Fazia coisas extraordinárias, como pegar numa pessoa com as suas
presas, sem a magoar.
É confortável esta montada, e não é difícil
imaginar como se terá sentido Cleópatra ou Alexandre o Grande
no seu séquito real. Se puder, peça um elefante só
para si, é muito mais agradável. Sentado no dorso deste
quadrúpede, vêem-se os animais de outra perspectiva: os pássaros
estão mais perto, vemos as impalas de cima
A savana tem outro
encanto. A sensação de montar estes animais é extraordinária.
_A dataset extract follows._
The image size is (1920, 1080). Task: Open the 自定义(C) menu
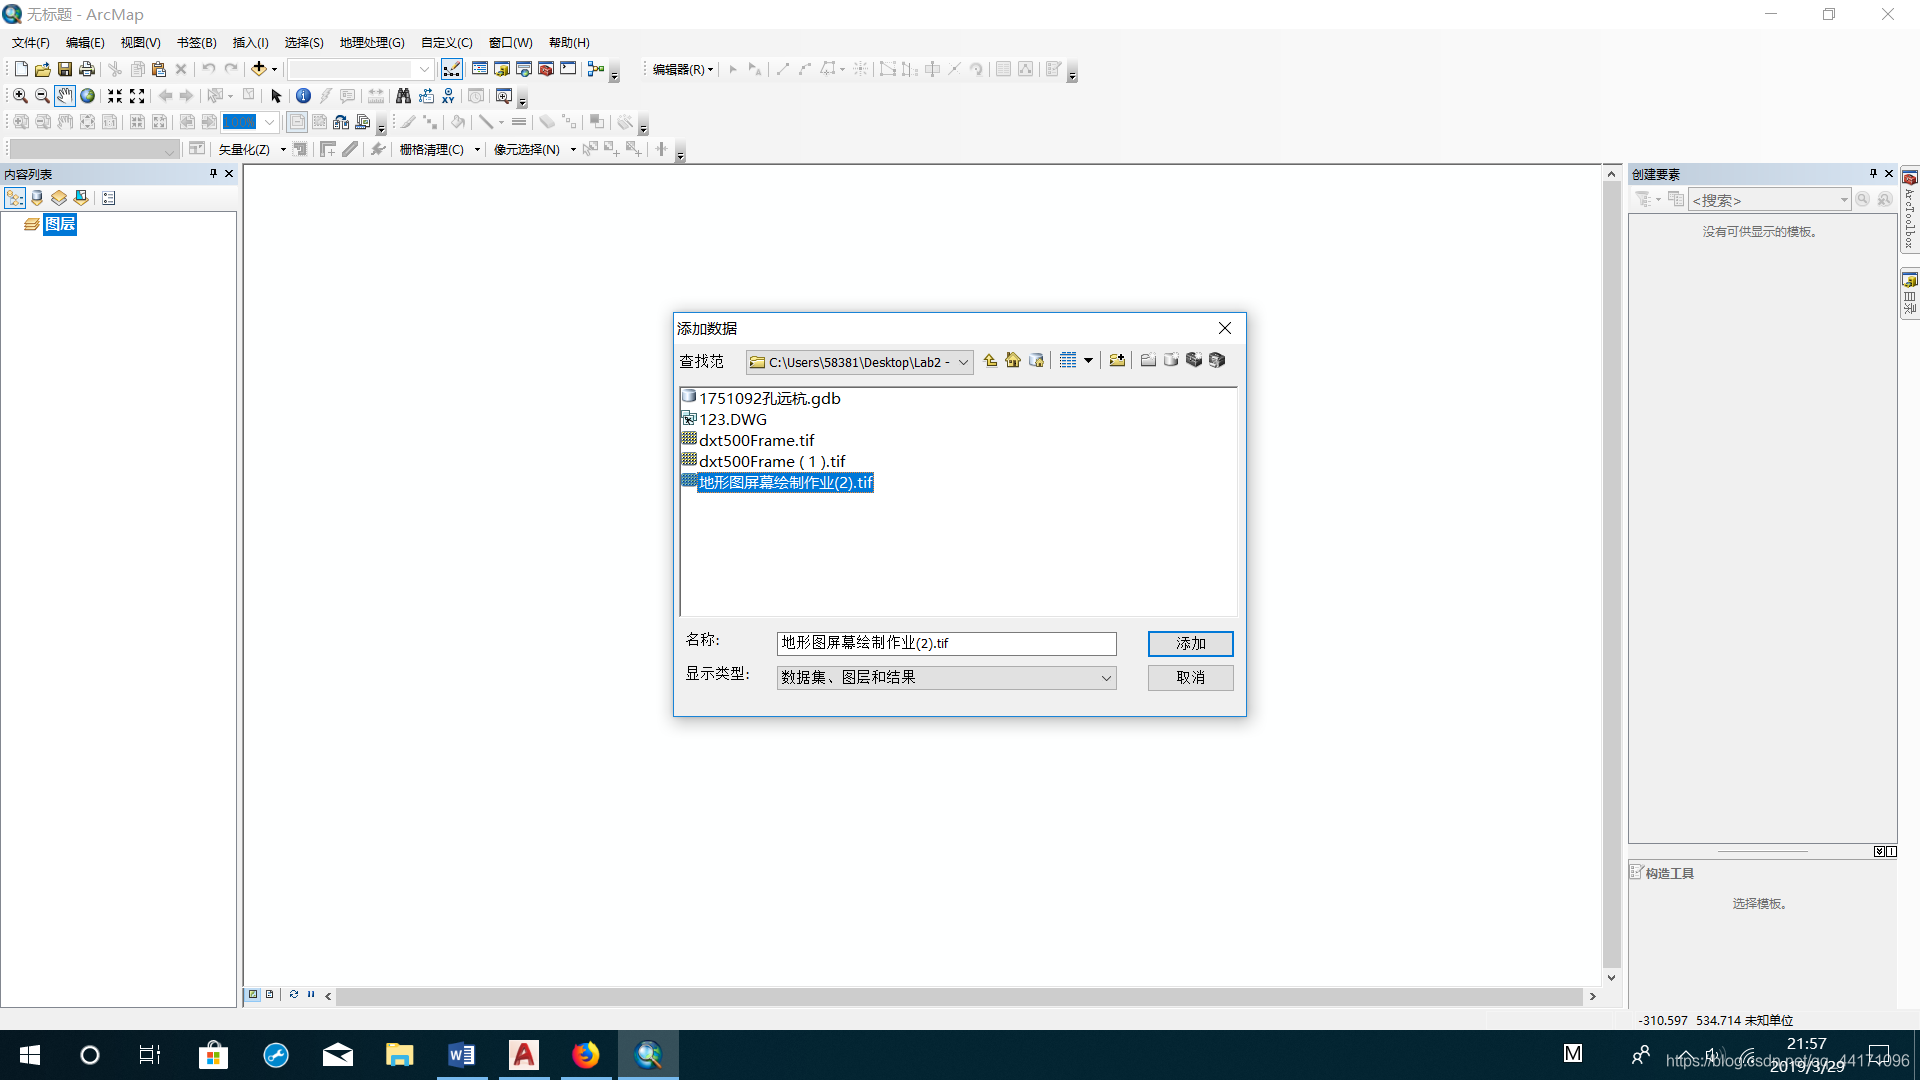point(446,43)
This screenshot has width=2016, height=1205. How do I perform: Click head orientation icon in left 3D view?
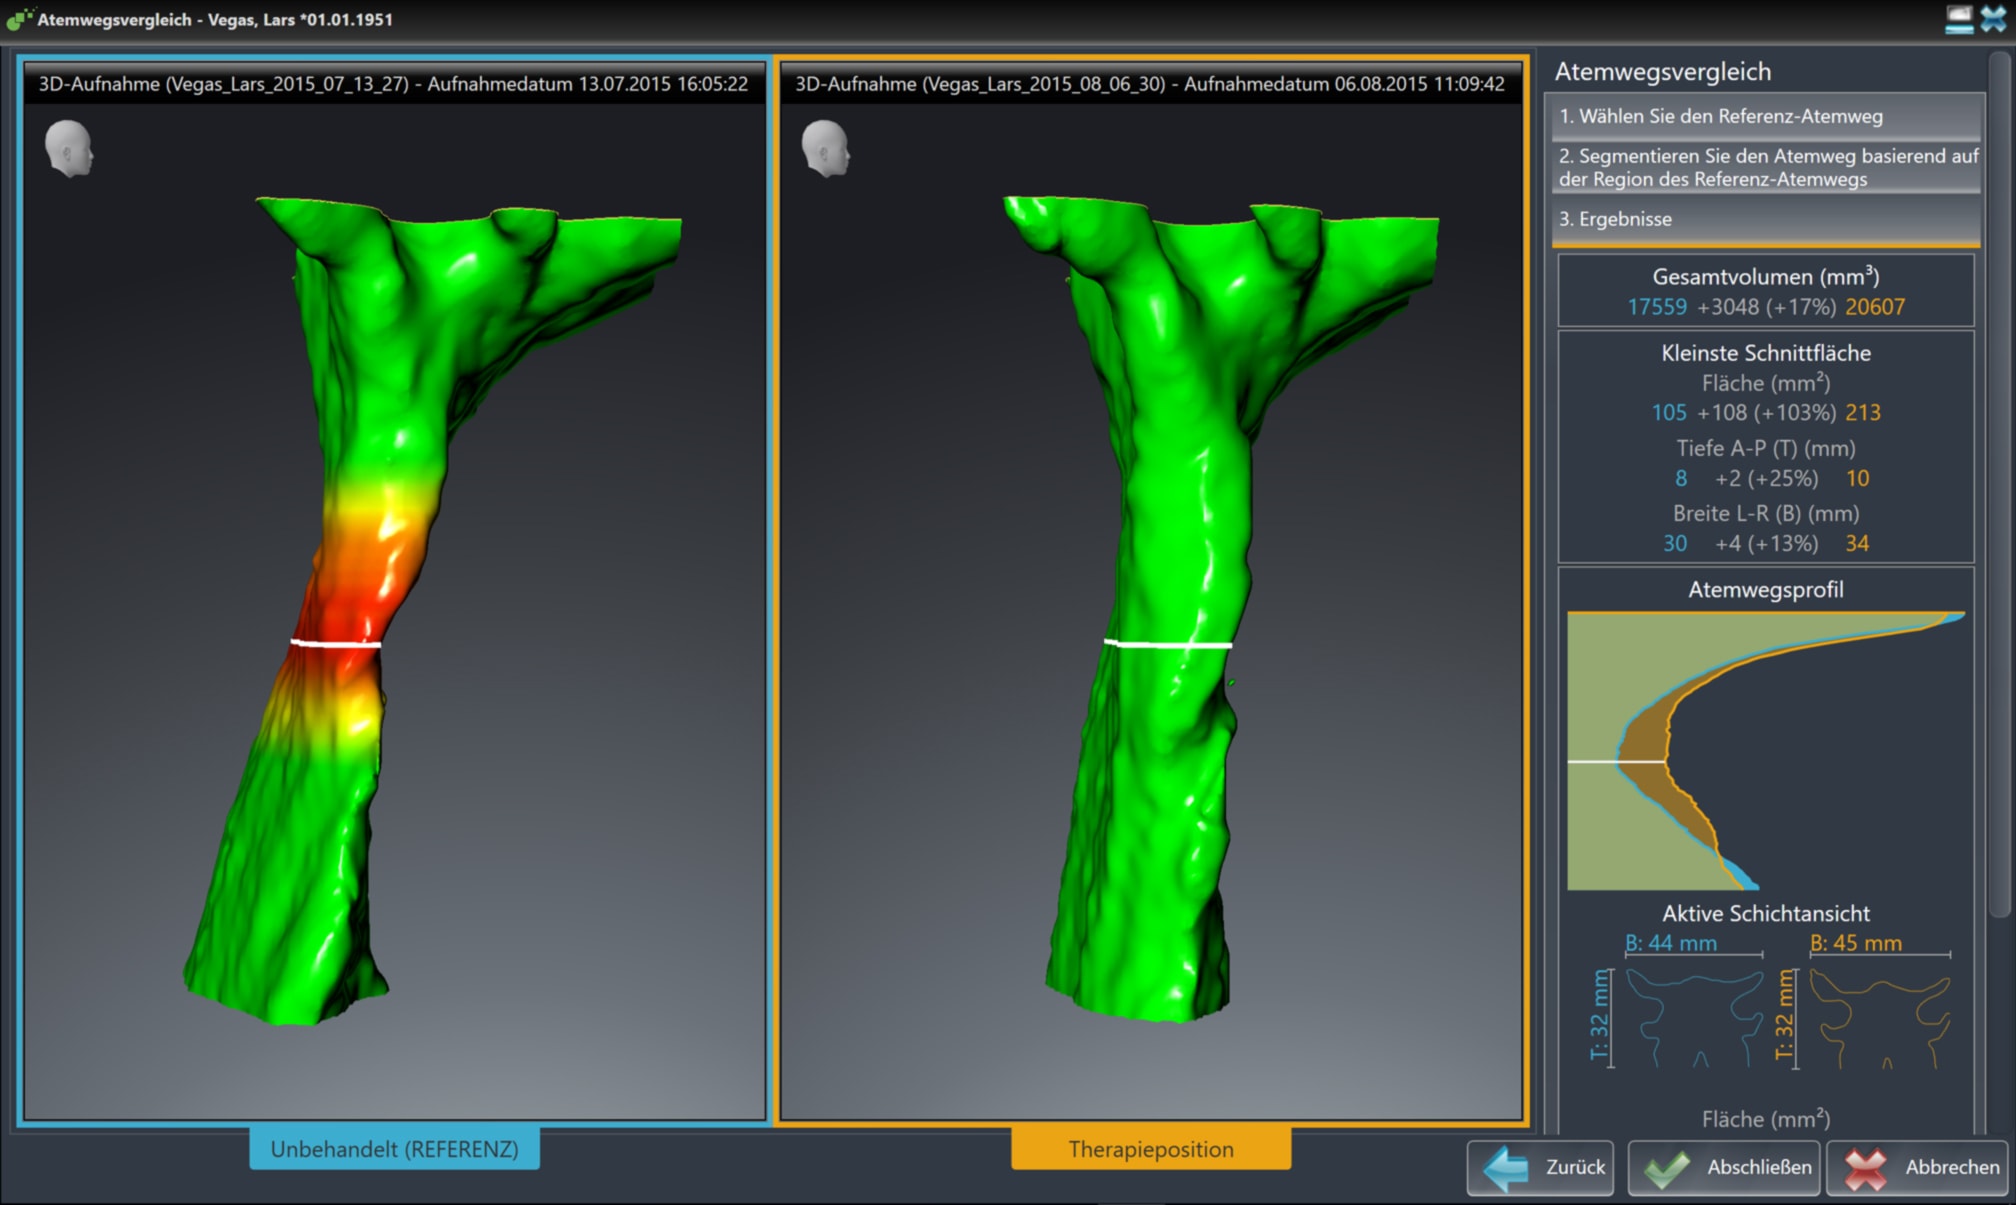tap(69, 149)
Ficam-me os sons das pesadas passadas ao entrar dentro de água;
o frémito que lhes perpassa o corpo, quando gritam; ou acompanhá-los
na travessia de um rio.
Como esta é uma experiência de três dias, os hóspedes
são sempre os mesmos, e a sensação de família
é omnipresente e intencional. Quer seja nos jantares, como
nos deliciosos piqueniques preparados à sombra de uma vereda, com
direito a sesta e mantas à beira-rio, a ideia é mimar o
viajante até ele não poder mais. Ghara Gozlou, o gerente
de Abus, é o anfitrião que vela pelo bem-estar de
todos. Aos 39 anos, este ex-director do Deutsche Bank em Londres trocou
o Jaguar e o fato e gravata «pela vida no mato».
Depois de 18 anos de Reino Unido, decidiu descobrir se este era apenas
um sonho de infância ou algo mais. «Queria saber se era capaz
de viver longe da cidade e dos luxos». Deixou crescer o cabelo,
perdeu 5 kg nas primeiras semanas, e diz, hoje: «Tenho o melhor
emprego do mundo. A maioria das pessoas vem aqui fazer a viagem da sua
vida. Eu quero que essas pessoas tenham uma experiência incrível,
que chorem ao ir embora. Na maioria dos casos, isso acontece.» Sabem
que esta viagem é única. Cada viagem a África é
única. Mas esta África não se repete.